One way to ensure to tradeoff cost and benefits is to monetize health benefits using the value of a statistical life (VSL) framework. VSL measures the marginal rate of substitution between fatality risk in a specified time period, and wealth. In other words, it is the change in an individual’s wealth required to compensate him for a small change in his risk of dying during the period, divided by the risk change. Policymakers use VSL as an input to value health benefits in cost-benefit analysis.
Another approach to evaluate policies or medical treatmetns is to use a social welfare function. In the social welfare function (SWF), treatment costs and health benefits are arguments in a utility function. For instance, a utilitarian SWF simply sums individual utilities. The goal of policymakers is to maximize utility of the entire population. Another approach is to use a concave SWF where the utility of the worst-off members of society receives more weight than the best-off.
How does the use of VSL and SWF compare?
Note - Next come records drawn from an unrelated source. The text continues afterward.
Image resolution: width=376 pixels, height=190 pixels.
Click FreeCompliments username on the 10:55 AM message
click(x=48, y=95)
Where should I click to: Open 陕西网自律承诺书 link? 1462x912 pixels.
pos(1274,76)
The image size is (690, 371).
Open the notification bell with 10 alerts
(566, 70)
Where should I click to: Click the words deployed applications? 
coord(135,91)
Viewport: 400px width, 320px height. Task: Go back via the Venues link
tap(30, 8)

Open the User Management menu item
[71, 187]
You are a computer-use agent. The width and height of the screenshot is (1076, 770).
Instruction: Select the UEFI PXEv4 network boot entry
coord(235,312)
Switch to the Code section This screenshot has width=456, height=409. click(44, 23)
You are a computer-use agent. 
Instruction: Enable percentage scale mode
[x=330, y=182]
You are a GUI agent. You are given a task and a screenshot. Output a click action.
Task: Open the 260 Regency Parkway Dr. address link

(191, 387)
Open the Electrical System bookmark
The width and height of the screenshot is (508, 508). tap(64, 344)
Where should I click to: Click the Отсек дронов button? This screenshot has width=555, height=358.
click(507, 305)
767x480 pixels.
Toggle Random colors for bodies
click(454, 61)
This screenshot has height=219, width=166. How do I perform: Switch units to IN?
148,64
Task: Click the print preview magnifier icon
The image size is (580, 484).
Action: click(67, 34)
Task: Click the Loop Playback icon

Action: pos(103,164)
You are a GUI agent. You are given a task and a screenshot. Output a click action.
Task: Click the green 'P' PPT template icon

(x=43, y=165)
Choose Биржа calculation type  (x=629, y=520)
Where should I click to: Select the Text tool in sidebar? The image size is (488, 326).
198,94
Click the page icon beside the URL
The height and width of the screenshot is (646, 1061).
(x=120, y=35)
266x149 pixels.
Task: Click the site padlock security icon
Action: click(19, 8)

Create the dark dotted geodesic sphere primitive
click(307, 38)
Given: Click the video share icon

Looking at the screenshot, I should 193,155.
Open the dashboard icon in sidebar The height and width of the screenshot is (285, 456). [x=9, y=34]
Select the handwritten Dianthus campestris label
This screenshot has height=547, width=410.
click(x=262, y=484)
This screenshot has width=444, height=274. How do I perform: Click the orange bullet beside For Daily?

And article by Adler, Hammitt and Treich (2014) provides a comparison.
Effect of wealth on VSL: VSL increases with wealth. Wealthier individuals have more money and thus generally are willing to pay more to extend their life. Thus, simple SWF are sensitive to wealth. In practice, however, policymakers generally ignore differences in VSL due to wealth in policy analysis.
Risk equity: Some people have proposed that the utilities of people with higher risk of dying should count more in the SWF. In fact, some have proposed a “risk equity” model policies should equalize individuals risk of dying. Standard utilitarian SWF is insensitive to baseline risk, but more complex forms of SWF (i.e., those that weight utilities differently) can be sensitive. Technically, “transformed utilitarian and prioritarian SWFs are positively sensitive to baseline risk if the transformation function is convex but negatively sensitive if this function is concave.”
Catastrophe aversion. Some policies may not change the number of deaths but may change how they occur. “[I]ncidents in which many people die (e.g., an airliner crash or a nuclear disaster) are regarded as worse than an equal number of fatalities in unrelated events (e.g., traffic crashes or heart attacks) and catastrophic potential appears to be a major determinant of risk perception.” Thus, one may wish for SWF to place more value on catastrophe aversion. “However, empirical evidence suggests that the public does not support using a larger VSL for catastrophic risks.” (Rheinberger 2010) CBA and standard SWF however, do not incorporate catastrophe aversion into their valuations. Only “ex post transformed utilitarian and prioritarian SWFs will do so with a concave transformation function.”
- Matthew D. Adler, James K. Hammitt, Nicolas Treich. The Social Value of Mortality Risk Reduction: VSL vs. the Social Welfare Function Approach. Journal of Health Economics. Available online 18 February 2014.